As far as the orchestra members were concerned, Whiteman’s policy of paying his musicians top dollar garnered him the crème de la crème on each and every instrument in his band. Osgood opined, “A new kind of orchestra…mostly virtuosos extraordinary….This orchestra contains twenty-five of the highest paid musicians in this country, all soloists of note. Their virtuosity is such that among them they play over sixty instruments, practically every man playing more than one instrument and the phenomenal Ross Gorman, playing fourteen.”
Paul Whiteman was no lightweight in jazz or in heft. He was quite the rotund cat, topping the scales at just under three hundred pounds. The New York Times stated, “And then there was Mr. Whiteman. He does not conduct. He trembles, wabbles, quivers—a piece of jazz jelly, conducting the orchestra with the back of the trouser of the right leg, and the face of a mandarin the while.”
The concert was a smashing success! From the opening Livery Stable Blues, which was a popular low-culture tune featuring instruments mimicking barnyard animals (never before heard at Aeolian Hall) to the climax number, Rhapsody in Blue, everyone (well, almost everyone) loved what they heard.

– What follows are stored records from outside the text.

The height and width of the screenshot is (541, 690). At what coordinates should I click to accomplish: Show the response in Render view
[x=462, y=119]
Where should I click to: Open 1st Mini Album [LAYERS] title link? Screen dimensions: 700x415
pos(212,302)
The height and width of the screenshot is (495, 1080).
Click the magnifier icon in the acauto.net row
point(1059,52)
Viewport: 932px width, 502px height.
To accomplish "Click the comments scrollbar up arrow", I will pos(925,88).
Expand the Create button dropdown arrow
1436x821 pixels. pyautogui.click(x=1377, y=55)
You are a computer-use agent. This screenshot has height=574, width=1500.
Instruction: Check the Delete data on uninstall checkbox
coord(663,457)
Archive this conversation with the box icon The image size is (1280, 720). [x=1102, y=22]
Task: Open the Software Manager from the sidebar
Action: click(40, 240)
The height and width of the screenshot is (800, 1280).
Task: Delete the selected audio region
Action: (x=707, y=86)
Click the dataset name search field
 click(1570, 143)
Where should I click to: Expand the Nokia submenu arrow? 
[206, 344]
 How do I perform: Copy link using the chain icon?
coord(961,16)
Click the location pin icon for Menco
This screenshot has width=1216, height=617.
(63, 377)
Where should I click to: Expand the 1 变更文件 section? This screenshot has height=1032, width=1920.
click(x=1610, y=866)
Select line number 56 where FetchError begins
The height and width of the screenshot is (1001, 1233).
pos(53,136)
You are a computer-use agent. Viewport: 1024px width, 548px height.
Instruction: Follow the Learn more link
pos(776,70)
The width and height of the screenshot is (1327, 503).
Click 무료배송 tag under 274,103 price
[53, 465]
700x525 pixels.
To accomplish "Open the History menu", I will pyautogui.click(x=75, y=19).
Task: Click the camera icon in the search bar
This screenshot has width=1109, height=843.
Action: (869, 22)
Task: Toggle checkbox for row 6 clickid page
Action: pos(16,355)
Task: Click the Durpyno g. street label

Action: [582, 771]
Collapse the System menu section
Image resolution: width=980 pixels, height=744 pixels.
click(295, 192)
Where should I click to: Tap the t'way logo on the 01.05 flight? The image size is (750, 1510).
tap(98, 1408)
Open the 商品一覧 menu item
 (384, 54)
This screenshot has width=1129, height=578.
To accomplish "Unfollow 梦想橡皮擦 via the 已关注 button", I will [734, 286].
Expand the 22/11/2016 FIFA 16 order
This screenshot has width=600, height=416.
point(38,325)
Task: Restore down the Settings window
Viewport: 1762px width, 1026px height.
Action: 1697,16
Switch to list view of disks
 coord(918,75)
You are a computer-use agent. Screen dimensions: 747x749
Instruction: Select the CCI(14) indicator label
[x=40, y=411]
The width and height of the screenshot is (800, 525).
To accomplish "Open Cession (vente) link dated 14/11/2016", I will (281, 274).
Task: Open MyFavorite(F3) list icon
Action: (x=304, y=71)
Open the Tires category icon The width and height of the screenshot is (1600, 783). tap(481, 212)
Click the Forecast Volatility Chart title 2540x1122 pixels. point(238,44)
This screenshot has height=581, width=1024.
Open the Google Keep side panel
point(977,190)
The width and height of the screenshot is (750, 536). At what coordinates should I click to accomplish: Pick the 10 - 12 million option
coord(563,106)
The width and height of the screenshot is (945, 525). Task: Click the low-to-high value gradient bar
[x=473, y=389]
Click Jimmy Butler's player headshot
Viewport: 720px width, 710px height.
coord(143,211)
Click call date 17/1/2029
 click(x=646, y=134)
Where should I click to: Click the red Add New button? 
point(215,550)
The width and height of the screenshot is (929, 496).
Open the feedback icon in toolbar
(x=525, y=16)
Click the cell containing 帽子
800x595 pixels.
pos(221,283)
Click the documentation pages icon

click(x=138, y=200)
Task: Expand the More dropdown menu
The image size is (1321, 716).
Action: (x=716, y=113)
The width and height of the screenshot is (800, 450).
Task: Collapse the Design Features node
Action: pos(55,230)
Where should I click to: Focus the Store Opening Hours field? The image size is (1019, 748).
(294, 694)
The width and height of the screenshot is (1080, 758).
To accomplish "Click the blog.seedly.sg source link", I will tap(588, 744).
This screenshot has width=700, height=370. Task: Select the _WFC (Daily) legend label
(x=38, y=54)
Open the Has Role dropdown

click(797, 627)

Paul Whiteman observed, “The list of pessimists was a little shorter, I believe, when at half-past five, on the afternoon of February 12, 1924, we took our fifth curtain call.”
“The Experiment in Modern Music” was repeated at Aeolian Hall on March 7th and then at a benefit concert at Carnegie Hall on April 21st. After the Carnegie Hall gig, Whiteman took the show on the road for a two-week stint, followed by a more extensive thirty-concert tour later in the year. Gershwin started the tour but had to bail out in June to work on George White’s Scandals of 1924. Whiteman subsequently replaced Gershwin with Milton Rettenberg to finish the tour.
As far as answering Whiteman’s original question, “What is American music?” celebrated conductor Dr. Leopold Stokowski encapsulated the zeitgeist’s views in the New York Post article “Stokowski Declares in Favor of Jazz,” when he wrote, “Jazz has come to stay. It is an expression of the times, of the breathless, energetic, super-active times in which we are living, and it is useless to fight against it.”
In my most humble opinion, composer, writer, and conductor David Schiff summed up the event, and, in particular, Gershwin’s Rhapsody in Blue best with these insightful words: “The audience witnessed the birth of a new cultural sensibility.”
Certainly, America had barged headfirst into a “new cultural sensibility.” The concert gave birth to “The Jazz Age” and “The Roaring Twenties”—thanks to Jazz King Paul Whiteman and the musical genius of George Gershwin! The partnership of these two men helped define a decade and introduce America’s unique art form—Jazz—to the country and the world. “An Experiment in Modern Music” was a total success.